#### Assignment
Transcribe every record exactly as it appears.

#### The input
§
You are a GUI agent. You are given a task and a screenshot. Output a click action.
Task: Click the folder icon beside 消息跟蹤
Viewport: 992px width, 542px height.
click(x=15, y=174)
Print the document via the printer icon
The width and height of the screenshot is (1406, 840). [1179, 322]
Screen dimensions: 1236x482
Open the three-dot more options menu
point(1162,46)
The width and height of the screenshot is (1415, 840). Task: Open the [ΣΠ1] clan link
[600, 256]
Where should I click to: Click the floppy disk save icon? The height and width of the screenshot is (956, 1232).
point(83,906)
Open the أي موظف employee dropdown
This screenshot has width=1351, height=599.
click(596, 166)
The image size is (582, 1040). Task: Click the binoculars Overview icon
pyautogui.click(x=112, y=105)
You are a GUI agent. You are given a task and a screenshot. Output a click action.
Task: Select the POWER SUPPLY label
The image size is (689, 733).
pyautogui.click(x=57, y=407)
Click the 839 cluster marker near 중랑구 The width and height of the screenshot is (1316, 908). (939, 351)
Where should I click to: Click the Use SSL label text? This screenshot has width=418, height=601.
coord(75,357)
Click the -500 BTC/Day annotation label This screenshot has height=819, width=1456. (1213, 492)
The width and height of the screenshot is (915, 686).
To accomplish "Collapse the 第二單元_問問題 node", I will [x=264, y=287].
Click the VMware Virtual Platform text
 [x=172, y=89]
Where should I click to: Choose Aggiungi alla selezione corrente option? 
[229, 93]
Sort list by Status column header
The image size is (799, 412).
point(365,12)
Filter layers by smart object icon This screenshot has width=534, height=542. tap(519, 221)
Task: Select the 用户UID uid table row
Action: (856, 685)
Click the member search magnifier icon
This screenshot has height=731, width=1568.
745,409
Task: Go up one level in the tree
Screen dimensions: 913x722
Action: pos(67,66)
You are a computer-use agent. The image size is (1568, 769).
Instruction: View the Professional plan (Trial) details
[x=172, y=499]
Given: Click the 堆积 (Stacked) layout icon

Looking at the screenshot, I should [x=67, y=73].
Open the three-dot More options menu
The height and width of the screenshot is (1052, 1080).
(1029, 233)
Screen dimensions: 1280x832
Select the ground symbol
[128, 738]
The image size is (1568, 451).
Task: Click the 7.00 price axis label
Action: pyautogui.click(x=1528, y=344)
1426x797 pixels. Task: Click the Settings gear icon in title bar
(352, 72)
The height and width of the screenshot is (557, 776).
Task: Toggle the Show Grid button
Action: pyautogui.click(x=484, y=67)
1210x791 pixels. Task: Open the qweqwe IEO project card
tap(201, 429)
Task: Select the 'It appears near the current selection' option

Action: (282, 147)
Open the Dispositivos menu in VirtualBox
§
#### Response
You are a GUI agent. You are given a task and a screenshot. Output a click action.
Task: Click the folder icon beside 消息跟蹤
Viewport: 992px width, 542px height.
click(x=15, y=174)
Print the document via the printer icon
The width and height of the screenshot is (1406, 840). [1179, 322]
Screen dimensions: 1236x482
Open the three-dot more options menu
point(1162,46)
The width and height of the screenshot is (1415, 840). Task: Open the [ΣΠ1] clan link
[600, 256]
Where should I click to: Click the floppy disk save icon? The height and width of the screenshot is (956, 1232).
point(83,906)
Open the أي موظف employee dropdown
This screenshot has width=1351, height=599.
click(596, 166)
The image size is (582, 1040). Task: Click the binoculars Overview icon
pyautogui.click(x=112, y=105)
You are a GUI agent. You are given a task and a screenshot. Output a click action.
Task: Select the POWER SUPPLY label
The image size is (689, 733).
pyautogui.click(x=57, y=407)
Click the 839 cluster marker near 중랑구 The width and height of the screenshot is (1316, 908). (939, 351)
Where should I click to: Click the Use SSL label text? This screenshot has width=418, height=601.
coord(75,357)
Click the -500 BTC/Day annotation label This screenshot has height=819, width=1456. (1213, 492)
The width and height of the screenshot is (915, 686).
To accomplish "Collapse the 第二單元_問問題 node", I will [x=264, y=287].
Click the VMware Virtual Platform text
 [x=172, y=89]
Where should I click to: Choose Aggiungi alla selezione corrente option? 
[229, 93]
Sort list by Status column header
The image size is (799, 412).
point(365,12)
Filter layers by smart object icon This screenshot has width=534, height=542. tap(519, 221)
Task: Select the 用户UID uid table row
Action: (856, 685)
Click the member search magnifier icon
This screenshot has height=731, width=1568.
745,409
Task: Go up one level in the tree
Screen dimensions: 913x722
Action: pos(67,66)
You are a computer-use agent. The image size is (1568, 769).
Instruction: View the Professional plan (Trial) details
[x=172, y=499]
Given: Click the 堆积 (Stacked) layout icon

Looking at the screenshot, I should [x=67, y=73].
Open the three-dot More options menu
The height and width of the screenshot is (1052, 1080).
(1029, 233)
Screen dimensions: 1280x832
Select the ground symbol
[128, 738]
The image size is (1568, 451).
Task: Click the 7.00 price axis label
Action: pyautogui.click(x=1528, y=344)
1426x797 pixels. Task: Click the Settings gear icon in title bar
(352, 72)
The height and width of the screenshot is (557, 776).
Task: Toggle the Show Grid button
Action: pyautogui.click(x=484, y=67)
1210x791 pixels. Task: Open the qweqwe IEO project card
tap(201, 429)
Task: Select the 'It appears near the current selection' option

Action: (282, 147)
Open the Dispositivos menu in VirtualBox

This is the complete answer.